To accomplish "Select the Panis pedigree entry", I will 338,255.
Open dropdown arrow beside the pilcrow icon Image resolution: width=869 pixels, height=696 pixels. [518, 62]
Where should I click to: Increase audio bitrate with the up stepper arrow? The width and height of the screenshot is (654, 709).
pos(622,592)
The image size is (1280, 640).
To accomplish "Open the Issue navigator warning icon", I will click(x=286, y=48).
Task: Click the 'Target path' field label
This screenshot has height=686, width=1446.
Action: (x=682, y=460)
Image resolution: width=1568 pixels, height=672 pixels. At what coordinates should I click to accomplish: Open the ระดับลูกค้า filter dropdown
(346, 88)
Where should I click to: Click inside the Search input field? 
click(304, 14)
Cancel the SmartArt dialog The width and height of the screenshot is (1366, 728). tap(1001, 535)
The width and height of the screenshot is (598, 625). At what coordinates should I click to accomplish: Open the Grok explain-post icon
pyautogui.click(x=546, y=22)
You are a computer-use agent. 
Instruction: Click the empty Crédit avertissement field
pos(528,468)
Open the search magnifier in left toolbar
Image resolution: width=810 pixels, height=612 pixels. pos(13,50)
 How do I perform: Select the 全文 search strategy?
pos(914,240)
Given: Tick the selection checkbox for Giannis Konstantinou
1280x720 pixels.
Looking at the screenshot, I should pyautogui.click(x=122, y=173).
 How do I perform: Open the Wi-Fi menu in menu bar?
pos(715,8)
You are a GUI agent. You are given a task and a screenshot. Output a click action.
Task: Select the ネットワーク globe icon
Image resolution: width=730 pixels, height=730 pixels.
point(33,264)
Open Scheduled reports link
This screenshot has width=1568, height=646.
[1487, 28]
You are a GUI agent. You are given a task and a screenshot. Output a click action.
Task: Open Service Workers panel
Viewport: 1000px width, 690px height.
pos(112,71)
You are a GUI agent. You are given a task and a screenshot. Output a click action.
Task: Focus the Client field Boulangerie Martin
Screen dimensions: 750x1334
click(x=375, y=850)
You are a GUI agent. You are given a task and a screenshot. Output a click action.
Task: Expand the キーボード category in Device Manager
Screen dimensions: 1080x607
=-=-=
Each line of the listing must be transcribed precisely as it appears.

To accomplish "Select the Panis pedigree entry", I will 338,255.
Open dropdown arrow beside the pilcrow icon Image resolution: width=869 pixels, height=696 pixels. [518, 62]
Where should I click to: Increase audio bitrate with the up stepper arrow? The width and height of the screenshot is (654, 709).
pos(622,592)
The image size is (1280, 640).
To accomplish "Open the Issue navigator warning icon", I will click(x=286, y=48).
Task: Click the 'Target path' field label
This screenshot has height=686, width=1446.
Action: (x=682, y=460)
Image resolution: width=1568 pixels, height=672 pixels. At what coordinates should I click to accomplish: Open the ระดับลูกค้า filter dropdown
(346, 88)
Where should I click to: Click inside the Search input field? 
click(304, 14)
Cancel the SmartArt dialog The width and height of the screenshot is (1366, 728). tap(1001, 535)
The width and height of the screenshot is (598, 625). At what coordinates should I click to accomplish: Open the Grok explain-post icon
pyautogui.click(x=546, y=22)
You are a computer-use agent. 
Instruction: Click the empty Crédit avertissement field
pos(528,468)
Open the search magnifier in left toolbar
Image resolution: width=810 pixels, height=612 pixels. pos(13,50)
 How do I perform: Select the 全文 search strategy?
pos(914,240)
Given: Tick the selection checkbox for Giannis Konstantinou
1280x720 pixels.
Looking at the screenshot, I should pyautogui.click(x=122, y=173).
 How do I perform: Open the Wi-Fi menu in menu bar?
pos(715,8)
You are a GUI agent. You are given a task and a screenshot. Output a click action.
Task: Select the ネットワーク globe icon
Image resolution: width=730 pixels, height=730 pixels.
point(33,264)
Open Scheduled reports link
This screenshot has width=1568, height=646.
[1487, 28]
You are a GUI agent. You are given a task and a screenshot. Output a click action.
Task: Open Service Workers panel
Viewport: 1000px width, 690px height.
pos(112,71)
You are a GUI agent. You are given a task and a screenshot. Output a click action.
Task: Focus the Client field Boulangerie Martin
Screen dimensions: 750x1334
click(x=375, y=850)
You are a GUI agent. You are given a task and a screenshot. Output a click action.
Task: Expand the キーボード category in Device Manager
Screen dimensions: 1080x607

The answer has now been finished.